While shoplifting is considered a mere petty crime in many states, anyone can face consequences if they’re caught in the act. Shoplifting is intentionally taking property or merchandise displayed for sale from a store without paying for them. Most shoplifting crimes are committed by teenagers or young adults. If you’re a teenager caught shoplifting, you might wonder what consequences you’ll face as a minor. Read on or reach out to a York County, PA Juvenile Lawyer to find out what happens to minors charged with shoplifting.
WHAT HAPPENS WHEN A MINOR IS CAUGHT SHOPLIFTING?
If you’re caught shoplifting and the store decides to press charges, the store may legally detain you for a short period of time until law enforcement arrives and takes further action. The crime is usually regarded as an “act of delinquency” if committed by a minor and therefore must be handled in juvenile court. In general, a crime committed by someone under 18 is considered a juvenile offense and has a different legal process than adult offenses. Juvenile courts normally have a diversion program for first-time offenders. The program may require teenagers to take a course in shoplifting offenses, complete community service, or maintain good academic standing.
Many retail stores today have surveillance video systems in place to catch shoplifters. This allows the stores to keep track of what and how much customers are stealing. Because shoplifting is considered larceny in Connecticut, the severity of the charge depends on the value of the stolen items.

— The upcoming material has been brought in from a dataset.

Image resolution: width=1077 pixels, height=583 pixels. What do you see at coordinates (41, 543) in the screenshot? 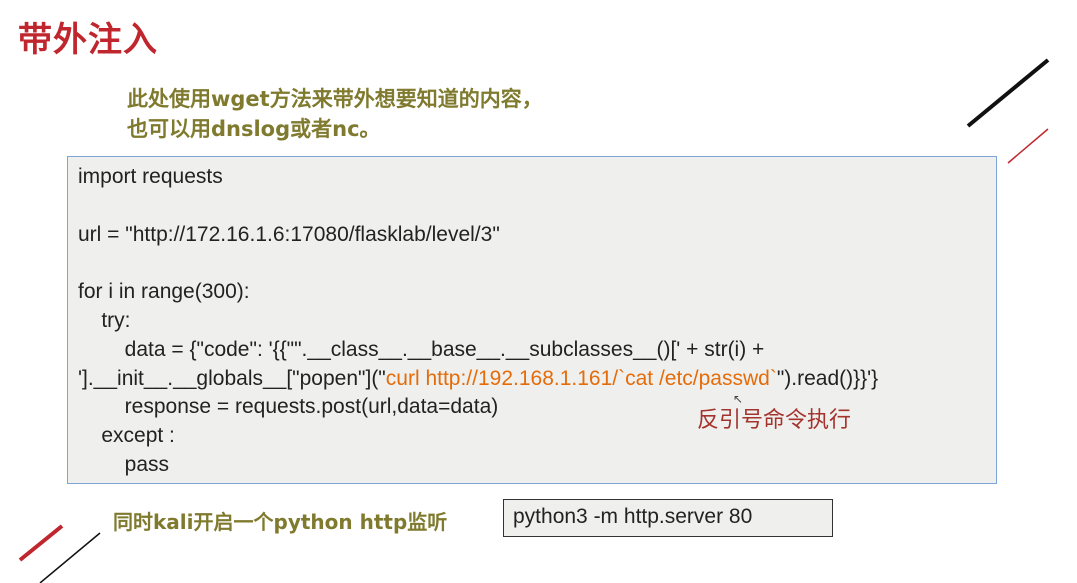
I see `deco-line-red-bottom` at bounding box center [41, 543].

WHAT REPERCUSSIONS CAN MINORS FACE FOR SHOPLIFTING?
This entirely depends on the circumstances of the situation. In Connecticut and most other states, the court recognizes that most criminal minors need rehabilitation and not punishment. This is because the human brain is not fully developed until the age of 25, meaning minors may have difficulty making good decisions and recognizing the consequences of their actions. Usually, only teenagers who have committed severe crimes or have repeated offenses are sent to juvenile detention as punishment. Most juveniles caught shoplifting are required to pay for the merchandise and participate in a diversion program. Other consequences for minor shoplifting include:
- An order to pay for the stolen merchandise
- Juvenile probation
- Suspension of driver’s license
You may face harsher consequences if you are a repeat offender or stole a large amount of valuable property.
CAN TEENAGERS BE TRIED AS ADULTS?
In certain cases, minors’ criminal cases can be transferred to adult court, meaning the minor can be tried as an adult for their crime. Normally this only happens when teenagers commit serious crimes (like homicide or armed robbery), so transferring a shoplifting case to adult court is pretty rare. Additionally, you must be at least 16 to be tried in adult court in Connecticut. Most juvenile shoplifting cases are handled in juvenile court.